*** Exercise input ***

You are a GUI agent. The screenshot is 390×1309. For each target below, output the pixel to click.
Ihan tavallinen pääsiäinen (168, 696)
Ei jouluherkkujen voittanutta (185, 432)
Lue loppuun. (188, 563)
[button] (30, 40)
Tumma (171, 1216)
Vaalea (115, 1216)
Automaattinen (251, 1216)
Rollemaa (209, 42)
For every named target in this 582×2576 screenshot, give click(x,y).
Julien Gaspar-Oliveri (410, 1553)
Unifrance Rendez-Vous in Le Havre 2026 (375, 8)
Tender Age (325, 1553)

*** End of Exercise input ***

## Assignment
The requested lines run from the one with "Lue loppuun. (188, 563)" through the last line of the records. Return them exactly.

## Result
Lue loppuun. (188, 563)
[button] (30, 40)
Tumma (171, 1216)
Vaalea (115, 1216)
Automaattinen (251, 1216)
Rollemaa (209, 42)
For every named target in this 582×2576 screenshot, give click(x,y).
Julien Gaspar-Oliveri (410, 1553)
Unifrance Rendez-Vous in Le Havre 2026 (375, 8)
Tender Age (325, 1553)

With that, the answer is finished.